### Extrait du document
==========

À côté d'un travesti indien en sari et d'une bengladaise en costume traditionnel, la plupart, souvent en jean, ont revêtu un t-shirt bleu frappé d'une silhouette sexy juste couverte du ruban rouge anti-sida en guise d'étole. «La prostitution est un travail, les prostituées sont des travailleuses», dit une Thaïlandaise, venue demander «sécurité et couverture médicale».
«Le monde a besoin des travailleuses du sexe pour lutter contre le VIH, et nous, nous avons besoin d'une reconnaissance sociale pour lutter contre le VIH», résume Anna-Louise Crago, membre de Stella, première association de prostituées constituée au Québec.
Du Népal au Canada, des États-Unis à la Russie, les prostituées dénoncent la violence d'État et le harcèlement policier, qui les obligent à se cacher et les coupent de toute structure de prévention et de soutien.
La question est brûlante, car les besoins de prévention sont criants. Selon l'Onusida, dans nombre de pays les infections sont pour une grande partie contractées lors de rapports tarifés. En Chine, on estime que prostitué(e)s et clients représentent 20% des personnes infectées, en Éthiopie 73% des professionnels du sexe seraient contaminés, 50% en Afrique du sud, 31% en Côte d'Ivoire.
Pour autant, la question de la décriminalisation semble peu évoluer au fil des années.
Au Canada, «la situation empire», dit Claire Thiboudot, directrice de Stella. «Le vent tourne à droite, les politiques sont plus axées sur le développement économique et la gentrification des centres des villes signifie plus de répression des populations marginalisées».
Selon Stella, la prison des femmes de Montréal est passée de 96 détenues en 1999 à 197 fin juillet, pour une grande part prostituées. Interdites de centre-ville, elles se cachent, deviennent itinérantes ou se replient dans les terrains vagues, devenant ainsi plus vulnérables aux agressions.
«Je crains que d'ici un ou deux ans le taux d'infection remonte», dit Mme Thiboudot, qui a abandonné le métier il y a dix ans.
Toutes regrettent aussi que les Américains n'attribuent des fonds qu'aux associations rejetant la prostitution.

==========

### Données enregistrées
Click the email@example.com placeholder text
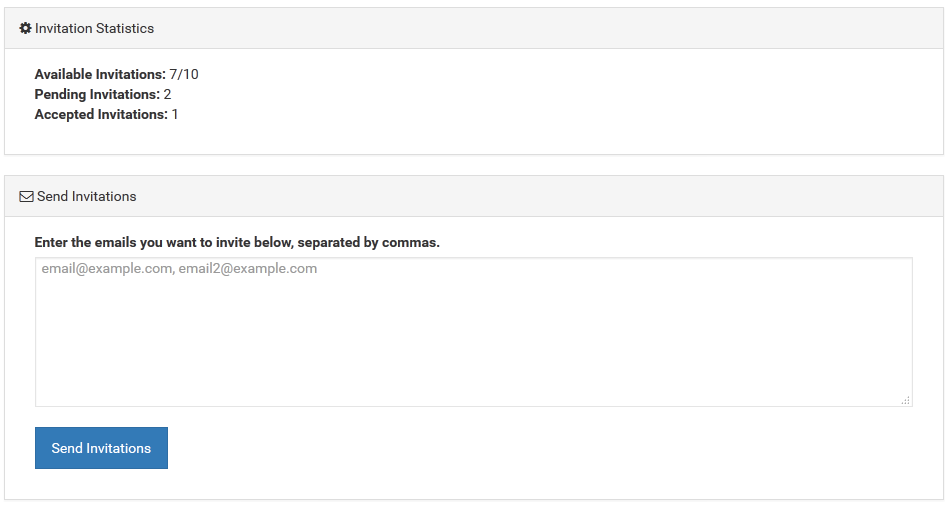 click(x=107, y=269)
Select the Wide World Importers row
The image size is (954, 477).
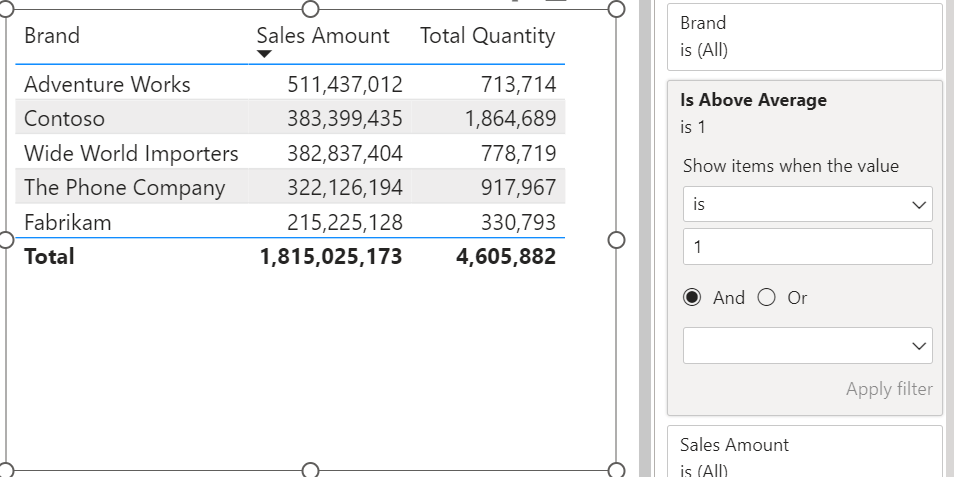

==========

### Questions à traiter
- A) Comment rendre en anglais cette phrase de l'extrait sur les prostituées et le VIH : « Du Népal au Canada, des États-Unis à la Russie, les prostituées dénoncent la violence d'État et le harcèlement policier, qui les obligent à se cacher et les coupent de toute structure de prévention et de soutien. » ?
- B) D'après l'extrait sur les prostituées et le VIH, combien de détenues la prison des femmes de Montréal comptait-elle fin juillet, selon Stella ?
- C) Poursuivez l'extrait sur les prostituées et le VIH à partir de sa dernière phrase.

### Résultats par question
- A) From Nepal to Canada, from the United States to Russia, prostitutes denounce state violence and police harassment, which force them into hiding and cut them off from all prevention and support services.

- B) 197 détenues.

- C)
«La société doit accepter les travailleuses du sexe», dit Awa Dambele, de Bamako, expliquant que le prix croissant des préservatifs contraint de plus en plus les prostituées maliennes à s'en passer. «On est conscientes du danger, mais c'est trop cher. Tu dois te nourrir, subvenir à tes besoins», dit cette femme de 28 ans.
D'autres sont en revanche porteuses d'espoir. Comme Gabriella Leite, 55 ans, première retraitée officielle de la prostitution au Brésil, le pays ayant reconnu cette activité en 2002. «Dès 1989, on a travaillé avec le programme de prévention sida, et le taux d'infection a été bloqué. Aujourd'hui, le problème vient des époux infidèles qui n'utilisent pas le préservatif».
Catherine Healy a oeuvré à la décriminalisation en Nouvelle-Zélande, en 2003. «Avant, la police saisissait les préservatifs comme preuve de notre travail. Mais cela ne faisait que nuire à la prévention du VIH!»
Mercredi, les manifestantes ont été rejointes par le co-président de la conférence, le chercheur canadien Mark Wainberg.
Les prostituées ont aussi reçu le soutien de Bill et Melinda Gates, qui ont dénoncé le rejet par les gouvernements des prostitués, pourtant «des alliés précieux dans la lutte contre l'épidémie». «Nous devrions aller vers eux, les faire participer à nos efforts, les aider à se protéger contre l'infection et les empêcher de transmettre le virus», a dit Mme Gates.